Open Fred-Wu opened 2 years ago
Calculating object size is quite expensive if the object is recursive or contains character vectors. It is why r.workspaceViewer.showObjectSize
is disabled by default. Looks like we should make a statement on this in the setting description.
@Fred-Wu , @renkun-ken
Just to say I am also experiencing significant lag (~4 seconds) when submitting commands after reading in 2Gb of parquet files and I don't have showObjectSize enabled.
How many columns do those parquet files have? Is it possible to create a minimal reproducible example?
@renkun-ken , Ok I have a reproducible example. If you can give me an email address I can share the data with you. In summary though there are 2 datasets:
1) 17,099,223 × 40 2) 62,981,876 × 18
Though I only read into memory:
1) 9,168,371 x 7 1) 30,304,830 x 8
It is partitioned across something like 500 files and I use the arrow library to read them all in parallel. A simplified version of the code I am using which can reproduce the issue is:
library(dplyr)
library(arrow)
BOARDS <- c(3, 4, 13)
MAPS <- 9:174
CIVS <- 1:43
match_files <- list.files(
path = "./data/source/matches",
pattern = "*.parquet",
full.names = TRUE
)
player_files <- list.files(
path = "./data/source/players",
pattern = "*.parquet",
full.names = TRUE
)
matches_slim_all <- open_dataset(match_files) |>
filter(leaderboard_id %in% local(BOARDS)) |>
select(match_id, started, match_uuid, version, leaderboard_id, finished, map_type)
matches_slim <- matches_slim_all |>
filter(map_type %in% local(MAPS)) |>
filter(!(is.na(started) | is.na(finished))) |>
filter(finished - started < (180 * 60)) |>
arrange(started) |>
collect()
players_slim_all <- open_dataset(player_files) |>
select(match_id, rating, civ, won, slot, profile_id, team, color) |>
filter(match_id %in% local(matches_slim$match_id))
x <- 1
Performance gets a little worse after each block but then falls off a cliff after this line:
filter(match_id %in% local(matches_slim$match_id))
For reference running this code in the terminal by hand has 0 performance degradation.
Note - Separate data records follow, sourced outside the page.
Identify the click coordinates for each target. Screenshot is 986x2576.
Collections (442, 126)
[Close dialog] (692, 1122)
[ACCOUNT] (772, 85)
Thanks for the details, @gowerc. Please email the data to renkun@outlook.com if possible. I'll take a closer look at this.
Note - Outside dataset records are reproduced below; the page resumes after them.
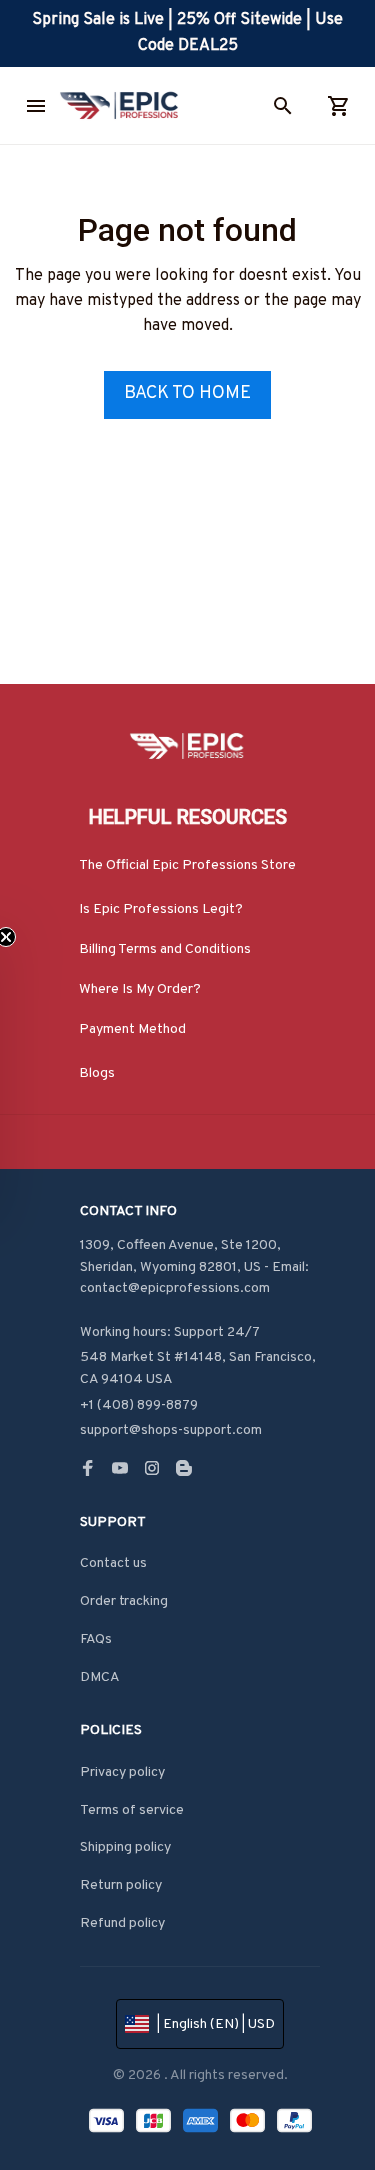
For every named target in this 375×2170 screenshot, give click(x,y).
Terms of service (132, 1810)
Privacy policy (122, 1772)
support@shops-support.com (171, 1430)
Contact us (113, 1563)
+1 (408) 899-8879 (139, 1405)
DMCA (100, 1677)
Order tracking (124, 1601)
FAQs (96, 1639)
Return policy (121, 1885)
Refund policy (122, 1923)
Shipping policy (125, 1847)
This issue is stale because it has been open for 365 days with no activity.
not-stale
I believe I'm also experiencing this issue (or a related one). I'm working with parquet tables in arrow. If I set r.session.watchGlobalEnvironment
to false, the issue goes away, but I would prefer not to do that!
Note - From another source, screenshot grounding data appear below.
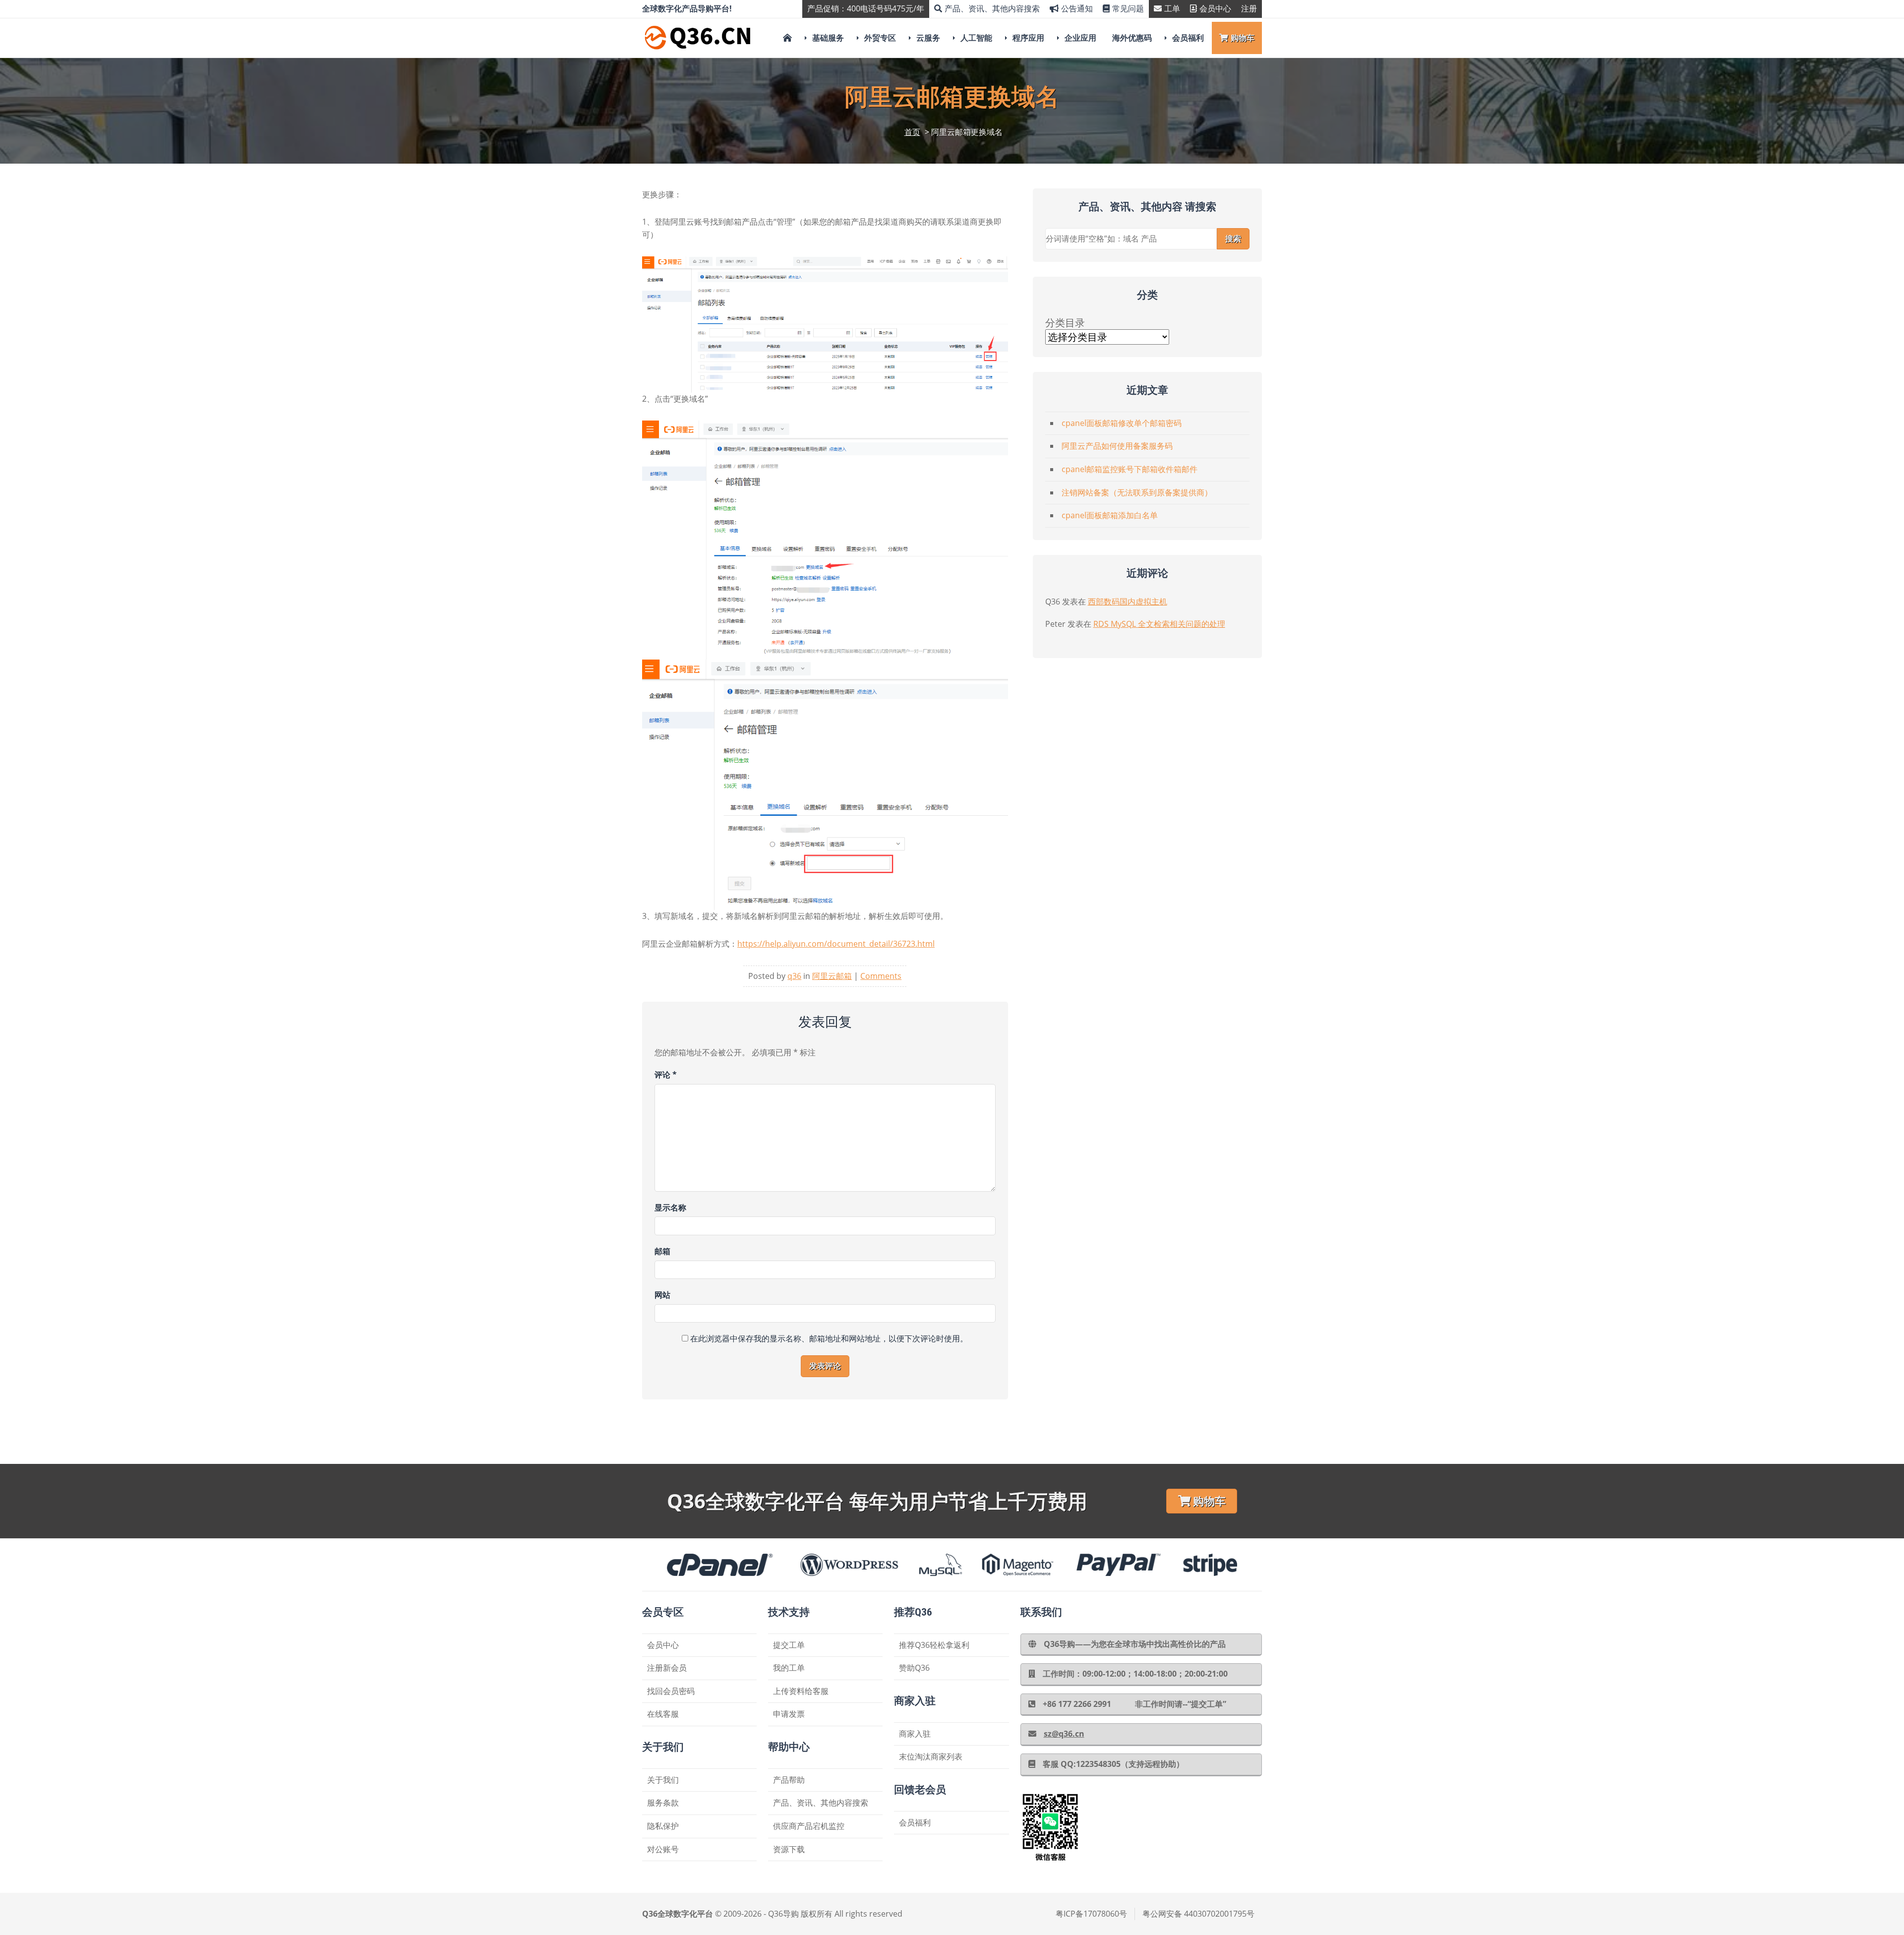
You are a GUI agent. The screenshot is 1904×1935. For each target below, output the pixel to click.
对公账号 (663, 1849)
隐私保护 (663, 1825)
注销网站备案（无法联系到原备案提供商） (1137, 492)
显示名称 (670, 1207)
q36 (794, 975)
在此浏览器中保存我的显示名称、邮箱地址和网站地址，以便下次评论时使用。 (829, 1338)
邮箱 (662, 1251)
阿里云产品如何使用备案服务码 (1117, 445)
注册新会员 (667, 1667)
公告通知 (1077, 8)
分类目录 (1065, 322)
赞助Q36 (914, 1667)
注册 (1249, 8)
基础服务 (828, 37)
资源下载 (789, 1849)
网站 (662, 1294)
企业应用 (1080, 37)
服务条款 (663, 1802)
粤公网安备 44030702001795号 (1198, 1913)
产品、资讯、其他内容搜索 (992, 8)
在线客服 (663, 1713)
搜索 (1233, 238)
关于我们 (663, 1779)
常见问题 (1128, 8)
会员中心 (1215, 8)
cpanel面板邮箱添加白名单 (1110, 515)
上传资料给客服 (801, 1691)
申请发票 (789, 1713)
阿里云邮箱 (832, 975)
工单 (1172, 8)
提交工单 (789, 1644)
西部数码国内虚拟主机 (1127, 601)
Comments (880, 975)
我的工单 (789, 1667)
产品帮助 (789, 1779)
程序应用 (1028, 37)
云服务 (928, 37)
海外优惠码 (1132, 37)
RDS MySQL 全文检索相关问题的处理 (1159, 623)
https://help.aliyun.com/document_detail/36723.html (836, 943)
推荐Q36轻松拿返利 (934, 1644)
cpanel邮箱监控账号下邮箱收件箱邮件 (1129, 469)
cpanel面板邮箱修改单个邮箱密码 (1122, 423)
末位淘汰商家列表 (930, 1756)
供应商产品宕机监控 (808, 1825)
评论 (665, 1074)
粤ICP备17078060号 (1091, 1913)
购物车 (1242, 37)
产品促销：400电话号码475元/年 (865, 8)
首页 (912, 131)
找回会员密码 (671, 1691)
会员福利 (1188, 37)
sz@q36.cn (1064, 1733)
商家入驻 (915, 1733)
I should note, in my case, I have object size disabled but still get the issue. Relevant settings:
"r.session.emulateRStudioAPI": false,
"r.removeLeadingComments": true,
"r.helpPanel.cacheIndexFiles": "Workspace",
"r.sessionWatcher": true,
"r.session.watchGlobalEnvironment": true,
"r.session.objectTimeout": 5,
"r.useRenvLibPath": true,
"r.workspaceViewer.showObjectSize": false,
And even with showObjectSize disabled, the number of rows and columns of this arrow queries is still shown in the workspace viewer. I appears the showObjectSize setting is ignored for these types of queries.
Are there additional things I can do to help debug?
One more thought after a bit of digging: I wonder if adding some of these "known unsafe" conditions from RStudio's environment functions to the inspect_env
function for this extension might not fix this issue.
I'm not sure how to go about doing that, but maybe it's adding checks beyond just active-binding and is-promise?
Apologies for the multiple notifications. I intended to stop digging into this, but kept going.
I now believe the source of the slowness is the multiple calls to dim()
at this line.
Calling dim() on arrow objects and be very slow. A quick improvement would be to only call it once, like so:
obj_dim <- dim(obj)
if (!is.null(obj_dim)) {
info$dim <- obj_dim
}
A better fix might be to give users the option via a setting to turn off the dim()
calculation or provide some logic to skip calls to dim()
for certain types of objects.
I can see that in RStudio, the "dimensions" displayed for arrow objects are often just the number of columns. This aligns with what is done for dbplyr lazy tbls. However, I can't see how/where RStudio chooses to only show the column count instead of both for arrow objects.
I am on a Macbook M1 with latest R, VScode and VScode-R.
There is a 40s lag time after submitting codes to radian when importing
feather
andparquet
files, but no lag when importingcsv
files.After playing around with settings, the issue is with
Workspace Viewer: Show Object Size
. If this is disabled, there is no lag at all.